Background: The adaptive immune response contributes to the pathogenesis of Chronic Obstructive Pulmonary Disease (COPD). One manifestation of adaptive immunity in COPD is the presence of pulmonary lymphoid follicles (LFs) containing B-cells. Aims: B-cell activating factor of TNF family (BAFF) regulates B-cell function in health. Increases in BAFF levels promote autoimmune responses, but BAFF9s role in COPD pathogenesis is unclear. Our goal was to fill this knowledge gap. Methods: 150 subjects were studied: COPD patients (GOLD stages I–IV], healthy smokers (SC) and non-smokers (NSC).

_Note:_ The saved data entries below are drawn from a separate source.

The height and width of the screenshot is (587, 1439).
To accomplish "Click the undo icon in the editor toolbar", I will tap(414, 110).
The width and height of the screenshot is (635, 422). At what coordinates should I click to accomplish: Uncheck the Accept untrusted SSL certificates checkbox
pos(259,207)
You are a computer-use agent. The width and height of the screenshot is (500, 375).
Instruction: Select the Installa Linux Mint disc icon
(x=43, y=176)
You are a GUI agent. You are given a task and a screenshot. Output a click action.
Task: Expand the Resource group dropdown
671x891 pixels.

We quantified and correlated LF number and size with the number of BAFF-positive and apoptotic B-cells in LFs in COPD vs. control lungs. We tested whether: 1) cigarette smoke extract (CSE) induces B-cell apoptosis which is attenuated by treating cells with recombinant BAFF (rBAFF); and 2) rBAFF inhibits CSE-induced B-cell apoptosis by regulating the NF-κB pathway. Results: GOLD stage IV COPD patients had increased numbers and larger pulmonary LFs than GOLD stages I-II COPD patients and SC. We identified two main types of LFs: 1) type A , predominant in GOLD stage I-II COPD and SC lungs, containing abundant A poptotic but few BAFF-positive cells; and 2) type B , mainly in GOLD stage IV COPD lungs, bigger in size than Type A, and containing abundant B AFF-positive cells but few apoptotic cells. rBAFF blocked CSE-induced B-cell apoptosis by inhibiting CS-induced NF-κB activation. Conclusion: We associate BAFF with the formation and expansion of pulmonary LFs in the severe stages of COPD. Thus, we implicate BAFF in a self-perpetuating loop that may contribute to COPD progression by promoting lung B-cell survival and LF expansion.